Единственно надежным источником более или менее достоверных или хотя бы классифицированных знаний была психиатрия, к которой и обратились ожидания правосудия. Социальный заказ на юридическую оценку психических расстройств любого происхождения был адресован медицине. И та приняла на себя ответственность. Тогда были сформулированы действовавшие до последнего времени правила, в соответствии с которыми при возникновении сомнений относительно психической полноценности человека суды были обязаны руководствоваться, во-первых, медицинским критерием (наличие болезни), а во-вторых, юридическим (психологическим). Тексты законов включали в себя прямые указания на диагнозы: «душевная болезнь», «временное расстройство душевной деятельности», «хроническое душевное заболевание», «слабоумие» и т. п. Судебно-психиатрическая экспертиза занимала привилегированное по сравнению с другими видами экспертиз место в судопроизводстве.
Такое распределение ролей отвечало прежде всего интересам юриспруденции. Признавая болезнь достаточно тяжелой, медицина освобождала правоприменительную систему от забот о человеке: лишала его свободы в стенах собственных учреждений, контролировала реализацию опеки, решала многие вопросы административного регулирования. И хотя юристы сохраняли за собой право относиться к врачебному заключению лишь как к одному из видов доказательств, они охотно уступали врачам примат по существу.
Ситуация двух правосудий (для больных и для прочих граждан), позволявшая юридической антропологии находиться в состоянии анабиоза, тянулась почти сто лет, пока сам ход развития культуры не заставил считаться с изменениями в общественном сознании.

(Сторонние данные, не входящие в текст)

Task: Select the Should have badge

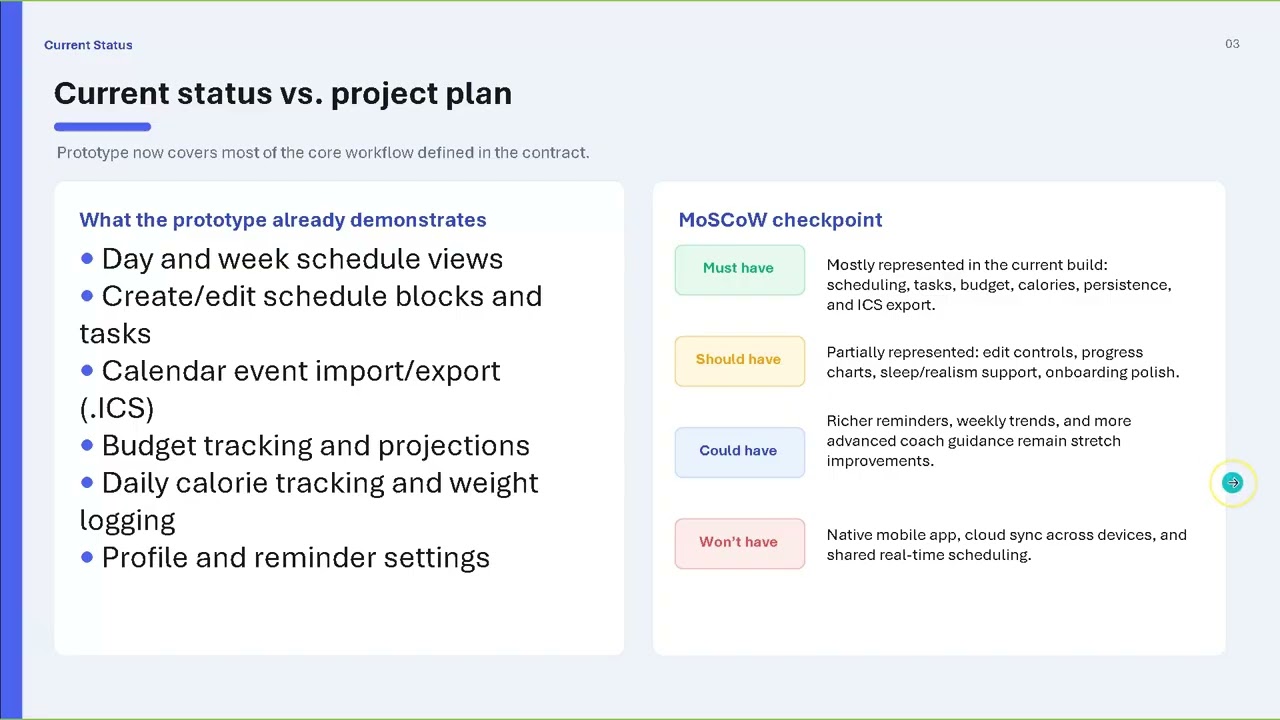Action: coord(739,360)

За то время, пока юристы продолжали смотреть на индивидуальные особенности вменяемого и дееспособного человека как на не заслуживающие профессионального внимания судьи, а врачи ограничивали сферу своей деятельности в процессе исключительно мотивациями поведения, качественно отличающимися от нормальных, население многому научилось. XX в. недаром называют ренессансом экзистенциальных отношений, когда люди осознали, что внутренний мир не менее важен и интересен, чем социальная роль, место в обществе и коллективе. Потребность в адаптации к самому себе (когда, убедившись, что бежать от свободы невозможно, люди приняли ее как свершившийся факт бытия) вызвала небывалый рост знания в практической психологии. И, естественно, среди образованных, с точки зрения психологии, граждан появилось множество лиц, не без основания считающих себя жертвами прогресса и цивилизации в силу ограниченных возможностей, но ни за что не согласных оказаться в руках психиатров, чьи туманные представления о социальной реальности в сочетании с бесцеремонной манерой обращения способны оттолкнуть любого, кто мало-мальски озабочен своим престижем и достоинством. В поисках совета, помощи и лечения они начали активно искать специалистов и нашли их в лице психотерапевтов, психоаналитиков, просто психологов социальной работы, педагогов психологической ориентации.